* **JOBS**:
• A. Using the article about Oscar Pistorius's canceled races, decide whether each statement agrees with it. Answer yes or no for each and quote the words that decide it: (i) Van Zyl went to the police station on Sunday; (ii) Van Zyl has known Pistorius for ten years; (iii) Pistorius's sponsors have already ended their contracts with him.
• B. Write the next part of the article about Oscar Pistorius's canceled races, going on from the point where it stops.

* **SOURCE**:
Agent cancels all future races for Pistorius

Peet van Zyl said he would cancel all races to "allow Oscar to concentrate on the upcoming legal proceedings"

Topics: Oscar Pistorius, reeva steenkamp, ,

Agent cancels all future races for Pistorius (Credit: AP)

JOHANNESBURG (AP) — Oscar Pistorius’ track career was put on hold indefinitely Sunday as his agent canceled all future races so the double-amputee Olympian can focus on defending himself against his murder charge.

After visiting Pistorius at the police station he is being held at, agent Peet van Zyl said in a statement there is “no option but to cancel all future races that Oscar Pistorius had been contracted to compete in to allow Oscar to concentrate on the upcoming legal proceedings.”

Pistorius was arrested and charged with the Valentine’s Day murder of model girlfriend Reeva Steenkamp, who was shot multiple times at Pistorius’ upscale Pretoria home in the early hours of Thursday.

Pistorius has been held since Friday at the Brooklyn police station in the South African capital, where Van Zyl visited Sunday along with memebers of Pistorius’ family and his legal team.

“The nature of my visit today was two-fold,” Van Zyl said. “On a personal level I wanted to offer my support to Oscar, who I have known and worked with for the last seven years and consider a friend and a great professional athlete.

“Secondly, I wanted to briefly discuss racing matters, given that his key focus is defending himself against this serious charge.”

Van Zyl said Pistorius’ endorsements, including with big-name brands such as Nike and Oakley, were safe for now since sponsors have committed themselves to the South African, despite his murder charge. That could change, depending on the outcome of Pistorius’ case.

“I can confirm that at this point in time all parties are supportive and their contractual commitments are maintained,” Van Zyl said. “They have said they are happy to let the legal process take its course before making any change in their position.”

* **INFORMATION SHOWN**:
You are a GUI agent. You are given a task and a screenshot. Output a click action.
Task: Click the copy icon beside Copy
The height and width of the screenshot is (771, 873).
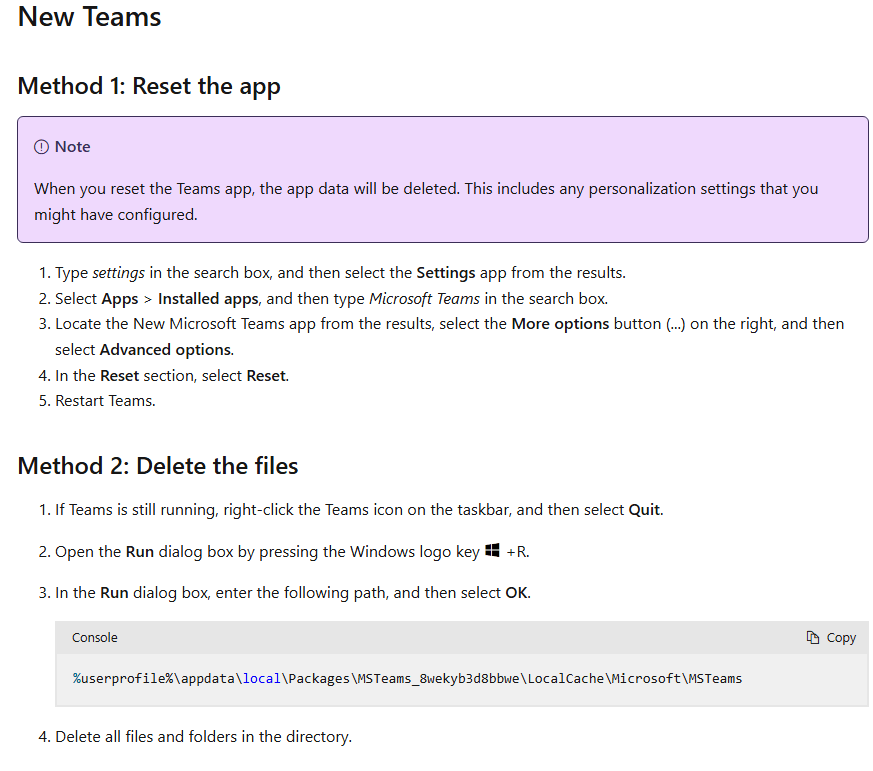(812, 637)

* **PER-TASK OUTPUTS**:
• A.
(i) Yes: "where Van Zyl visited Sunday"
(ii) No: "who I have known and worked with for the last seven years"
(iii) No: "all parties are supportive and their contractual commitments are maintained"

• B.
On the track, Pistorius had finalized agreements for five races for the first half of 2013: two in Australia in March to start the South African’s season, two exhibition runs against fellow Paralympic champions Alan Oliveira and Jonnie Peacock, and an appearance at the U.S. Drake Relays in Iowa.

Van Zyl’s move to cancel those races was first reported by The Associated Press on Saturday.

All future races were now called off, Van Zyl said, including others that were still being discussed. Van Zyl said the decision is “to help and support all those involved as they try to come to terms with this very difficult and distressing situation.”



Pistorius’ famed track career, where he was the first amputee athlete to run at the world championships and at the Olympics, is now facing ruin ahead of a possible lengthy murder trial.

Prosecutors also have said they will pursue a more serious charge of premeditated murder against Pistorius for the killing of Steenkamp, meaning a conviction could result in a life sentence. His family denies he committed murder.

The 26-year-old Pistorius was expected to reappear in court on Tuesday for the start of his bail application hearing.

“On Oscar’s behalf, we, as his management company, would like to formally thank the thousands of people who have sent supportive messages which have come from all over the world,” Van Zyl said.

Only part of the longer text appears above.